Chris Ward ran along Chic’s Beach on Sunday evening and said he saw groups of 40 and 50 college- and high school-aged students on the beach.
He estimated there were “well over a thousand people” between 5:30 and 6 p.m.
“It looked like a summer day,” he said.
Others said they saw Ocean View beaches crowded. Tim and Katie Anderson said they saw parking lots near the beaches full of cars.
“It seems like a good portion of the nation has not gotten the word on what this means,” said Tim Anderson.
But it wasn’t just parks and beaches that were crowded. At Route 58 Delicatessen in Virginia Beach on Saturday, scores of diners lined up in tight proximity to get half-off Reuben sandwiches advertised at the shop that weekend. Route 58 had asked diners to receive food in their cars.
“We thought this was gonna be maybe 250-item day,” owner Jeff Goldberg said. “But people started showing up at 10:45 instead of noon. It got out of hand really fast.”
After police arrived asking people to clear traffic, more than a hundred people got out of their cars to wait for food; photographs show them on the sidewalk standing close enough to touch. Health department officials arrived to encourage appropriate social distancing.
Unlike Maryland’s stay-at-home order, Virginia’s order doesn’t explicitly include restrictions on traveling outside of the state and riding public transportation, but Northam said anyone traveling from an area with a high number of confirmed COVID-19 cases should self-quarantine for 14 days.

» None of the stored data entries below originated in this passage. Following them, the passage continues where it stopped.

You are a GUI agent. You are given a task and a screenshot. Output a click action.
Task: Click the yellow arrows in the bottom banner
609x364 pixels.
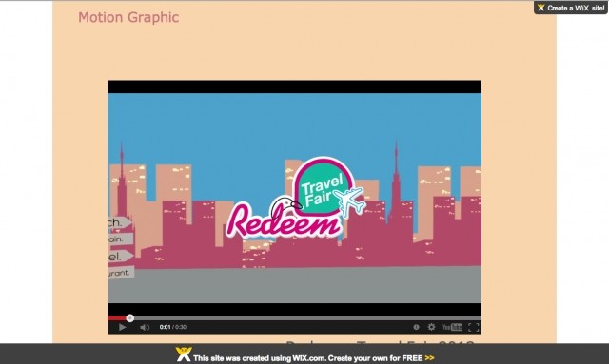coord(429,358)
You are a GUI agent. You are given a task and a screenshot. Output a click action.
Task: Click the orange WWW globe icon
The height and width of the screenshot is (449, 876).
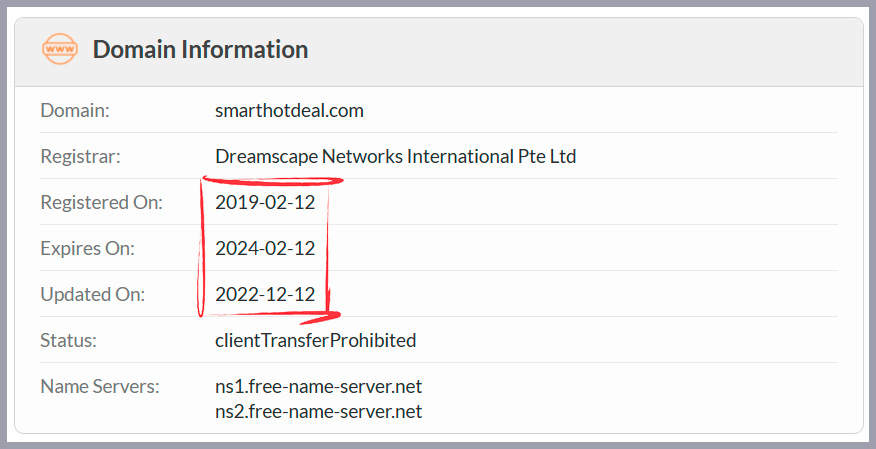pyautogui.click(x=60, y=49)
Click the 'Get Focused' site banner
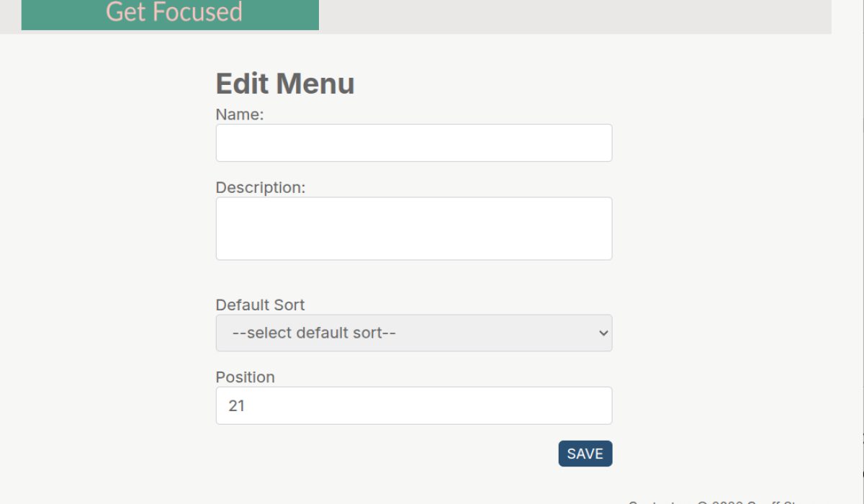This screenshot has height=504, width=864. click(x=173, y=12)
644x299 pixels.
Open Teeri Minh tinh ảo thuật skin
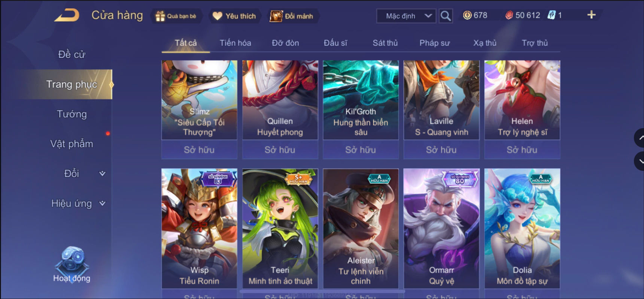point(280,229)
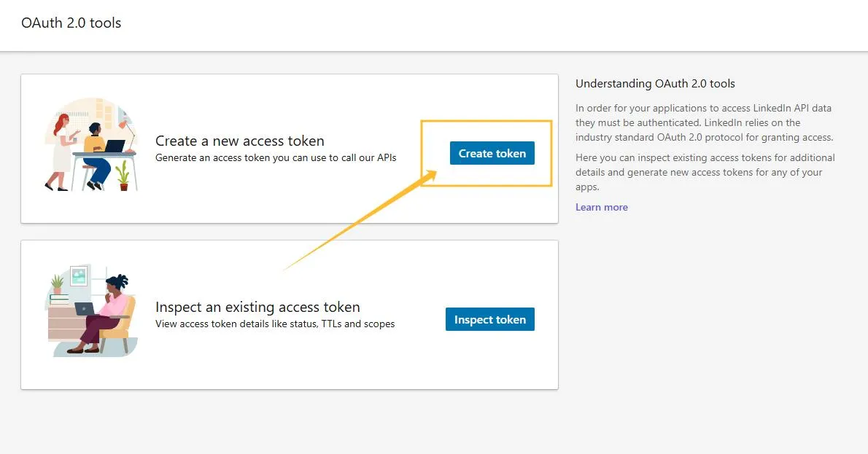The width and height of the screenshot is (868, 454).
Task: Click the 'Generate an access token' description text
Action: [276, 157]
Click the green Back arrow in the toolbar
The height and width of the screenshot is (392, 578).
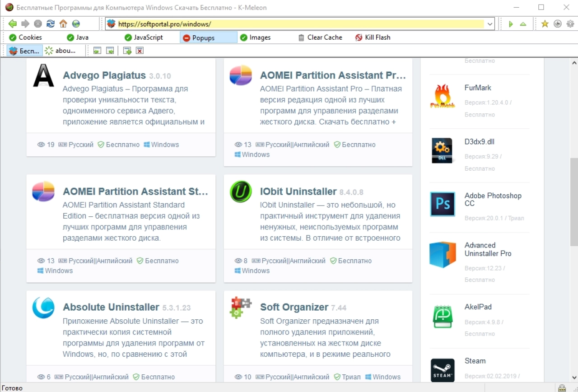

Northam’s order also bans in-person teaching at colleges and universities, although most have already closed campus temporarily. All reservations for overnight stays of less than 14 nights at privately owned campgrounds are also banned starting Wednesday at 11:59 p.m.
Northam said he understands that this will be a difficult time for Virginians.
“We need everyone to take this seriously and act responsibly, and we will get through this together,” he said.